When the bands arrived, there was no cheering or excitement, just people waking up from sleep so that they could flash their convention badges. Arson was among them. She described the feeling as "sweet, sweet, hard-fought victory, because it is freezing and it is unpleasant out here." But she still stuck around through the night, not trusting the wristband system (it failed to secure her a spot when she received one for Thursday's panels, she says). Others hurried out of the park, looking weary and eager to get some rest.

Leaving the line was liberating

I never ended up getting a wristband. Close to midnight, I stepped out of my spot in line to go speak with others still waiting around. It was liberating, even if it meant missing Batman v.
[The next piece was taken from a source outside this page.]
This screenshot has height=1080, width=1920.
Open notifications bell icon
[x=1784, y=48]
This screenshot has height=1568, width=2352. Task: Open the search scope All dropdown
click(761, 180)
Superman, the biggest panel of the next day.

Eventually, I made it into Hall H on Saturday afternoon using a press pass, a luxury that only a couple dozen people get per panel. I saw Quentin Tarantino speak at The Hateful Eight’s panel and then returned a couple hours later for Joss Whedon, who stood up in front of the room's over 6,000 people and took questions from fans.

As I was leaving Whedon's panel, I bumped into Arson again. All the despondence from the night before was gone — she'd made it, and now she was just thrilled to be there. Glowing, she leaned over the endless row of chairs toward me, "Wasn't that amazing?"